As efforts to control malaria are stalling, and the disease is particularly severe in children under the age of two, it is imperative for countries in sub-Saharan Africa, with areas of moderate-to-high transmissions, to implement Intermittent Preventive Treatment in infants (IPTi) delivered through the Expanded Program on Immunization (EPI), which is the only feasible, sustainable and cost-effective strategy to reach this high-risk group. IPTi is a full therapeutic course of antimalarial medicine (with sulfadoxine-pyrimethamine, SP) delivered to infants in the context of routine immunisation services during the first year of life, when they are at high risk for exposure.
IPTi has been shown to be safe, efficacious in reducing clinical malaria, anaemia and hospital admissions, and to be highly cost-effective; for all these reasons, the World Health Organization (WHO) recommends it for malaria prevention in infants. However, IPTi has not been implemented to date, except in Sierra Leone.
MULTIPLY is a large-scale implementation project, which includes public and private European and African institutions which aims to maximise the delivery and uptake of IPTi, to achieve the full potential and effectiveness of this intervention.

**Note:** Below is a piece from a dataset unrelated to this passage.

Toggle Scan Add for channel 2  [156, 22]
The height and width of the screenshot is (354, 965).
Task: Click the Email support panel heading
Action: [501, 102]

Research partners from Mozambique, Sierra Leone and Togo in selected country districts will conduct implementation of IPTi at health facilities and EPI mobile-outreach clinics using a paediatric dispersible formulation of SP, alongside routine vaccinations and vitamin A supplementation. Children will receive up to a maximum of 6 doses of IPTi in the first two years of life.
Through this implementation, capacity will be built and fundamental programmatic issues to achieving effectiveness will be assessed, including:
- IPTi operational feasibility and acceptability;
- impact on health services integration, i.e. on EPI immunisations and vitamin A administration coverage;
- the cost and cost-effectiveness of IPTi delivery including through the outreach EPI platform;
- the impact on malaria incidence, anaemia, overall mortality, SP resistance development and the safety of the intervention.
The integration of IPTi with EPI contacts, together with social and behaviour change communication campaigns to inform communities of the importance of EPI, and the malaria protection afforded by IPTi delivered at the EPI, could lead to an increased demand for EPI.
MULTIPLY is a 40-month project funded by The European & Developing Countries Clinical Trials Partnership (EDCTP) aiming to:
- Build capacity and establish an environment to support transition to Ministries of Health for scale-up and sustainable IPTi in project countries
- Generate and disseminate knowledge to the WHO and Ministries of Health of project countries to inform recommendations and guidance for IPTi delivery, integrated within national Maternal, New-born and Child Health (MNCH), National Malaria Control Program (NMCP), Nutrition and EPI policy and/or guidelines.
- Strengthen South-South and South-North networks to fight poverty-related diseases such as malaria.